América (épisode 1), Jason Pearson & Alé Garza & Jon Hughes

Il se peut que je vous étonne un peu avec mon coup de coeur du jour !  Mais je dois dire que grâce à mon garçon (13 ans,) je baigne dans l’univers des super héros depuis longtemps. La semaine dernière, nous étions d’ailleurs au rendez-vous pour la sortie au cinéma du deuxième épisode des Indestructibles. Ce qui arrive à America, dans le tout premier épisode de cette série que je vous présente aujourd’hui, a quelques liens avec le thème de ce deuxième opus, car elle met sans conteste le féminin à l’honneur. Mais loin d’être devenue la meilleure super héroine du moment, America a perdu elle, de manière complètement étonnante, et depuis peu, tout pouvoir d’indestructibilité. America travaille pour HeroCorp, une entreprise de super héros, et ce depuis dix ans, elle n’a donc pas l’intention d’arrêter ses activités. D’ailleurs, la voici toujours sur la brèche, et devenue accroc à cette nouvelle sensation jusque alors inconnue d’elle : la douleur. Ses employeurs ne sont pas chauds de la laisser travailler ainsi, et son contrat d’assurance est ainsi rompu quand elle refuse de porter la nouvelle combinaison qu’on lui a fabriquée. Mais America ne s’en laisse pas compter et démontre qu’elle reste malgré ses nouvelles failles une super héroïne. Personnellement, j’ai beaucoup aimé dans ce premier épisode, les dialogues savoureux et percutants écrits par Jon Hughes, le créateur d’Overground Comics.

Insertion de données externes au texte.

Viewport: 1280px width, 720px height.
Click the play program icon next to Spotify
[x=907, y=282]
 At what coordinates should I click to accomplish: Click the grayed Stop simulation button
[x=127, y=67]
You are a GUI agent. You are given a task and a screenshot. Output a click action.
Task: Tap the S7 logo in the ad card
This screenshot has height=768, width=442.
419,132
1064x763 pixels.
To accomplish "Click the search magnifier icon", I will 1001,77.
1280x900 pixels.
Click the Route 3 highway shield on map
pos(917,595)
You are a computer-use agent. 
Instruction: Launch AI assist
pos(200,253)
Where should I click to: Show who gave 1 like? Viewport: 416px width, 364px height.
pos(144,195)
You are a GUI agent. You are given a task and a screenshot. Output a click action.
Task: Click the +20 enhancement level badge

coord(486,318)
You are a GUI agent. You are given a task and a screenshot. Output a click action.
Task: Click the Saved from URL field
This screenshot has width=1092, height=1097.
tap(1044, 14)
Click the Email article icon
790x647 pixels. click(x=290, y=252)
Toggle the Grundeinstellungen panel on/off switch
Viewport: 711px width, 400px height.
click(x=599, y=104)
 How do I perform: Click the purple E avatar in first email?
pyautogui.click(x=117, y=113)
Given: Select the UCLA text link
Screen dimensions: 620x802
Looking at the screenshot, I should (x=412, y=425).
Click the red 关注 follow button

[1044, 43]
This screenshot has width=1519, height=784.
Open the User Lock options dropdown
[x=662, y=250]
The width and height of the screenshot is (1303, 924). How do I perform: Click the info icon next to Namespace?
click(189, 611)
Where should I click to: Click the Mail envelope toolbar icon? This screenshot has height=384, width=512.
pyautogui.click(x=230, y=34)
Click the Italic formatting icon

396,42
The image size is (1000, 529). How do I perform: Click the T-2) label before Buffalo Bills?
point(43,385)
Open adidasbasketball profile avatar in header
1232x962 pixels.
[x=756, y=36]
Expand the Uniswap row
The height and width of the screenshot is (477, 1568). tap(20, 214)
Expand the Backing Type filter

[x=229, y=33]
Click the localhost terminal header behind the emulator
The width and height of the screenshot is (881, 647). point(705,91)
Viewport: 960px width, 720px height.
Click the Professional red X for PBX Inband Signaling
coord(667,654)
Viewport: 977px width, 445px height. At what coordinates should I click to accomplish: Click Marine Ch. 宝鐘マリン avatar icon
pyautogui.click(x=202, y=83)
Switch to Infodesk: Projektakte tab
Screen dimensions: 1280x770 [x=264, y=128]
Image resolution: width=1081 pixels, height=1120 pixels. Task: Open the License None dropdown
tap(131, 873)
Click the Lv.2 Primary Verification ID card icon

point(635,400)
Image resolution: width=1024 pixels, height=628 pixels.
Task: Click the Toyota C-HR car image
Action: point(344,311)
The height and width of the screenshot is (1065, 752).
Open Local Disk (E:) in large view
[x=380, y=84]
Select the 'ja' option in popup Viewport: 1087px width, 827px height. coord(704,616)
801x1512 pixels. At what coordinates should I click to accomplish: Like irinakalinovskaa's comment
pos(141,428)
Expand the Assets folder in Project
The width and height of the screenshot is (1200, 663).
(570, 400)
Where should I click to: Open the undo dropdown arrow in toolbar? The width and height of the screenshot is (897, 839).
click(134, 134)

Les dessins de Jason Pearson et Alé Garza sont également très beaux, et d’une violence esthétique plutôt sobre. Ils ont su donner au corps de la jeune Bernadette Callaway, force et fragilité. Ce sont d’ailleurs les plus belles planches de l’album, celles où l’on découvre le corps de le jeune femme, belle, rebelle, mais blessée. J’ai hâte de suivre la suite des aventures de cette héroïne attachante qui découvre soudain ce qu’être devenue mortelle signifie. Et j’aime sortir aussi qualitativement de ma zone de confort.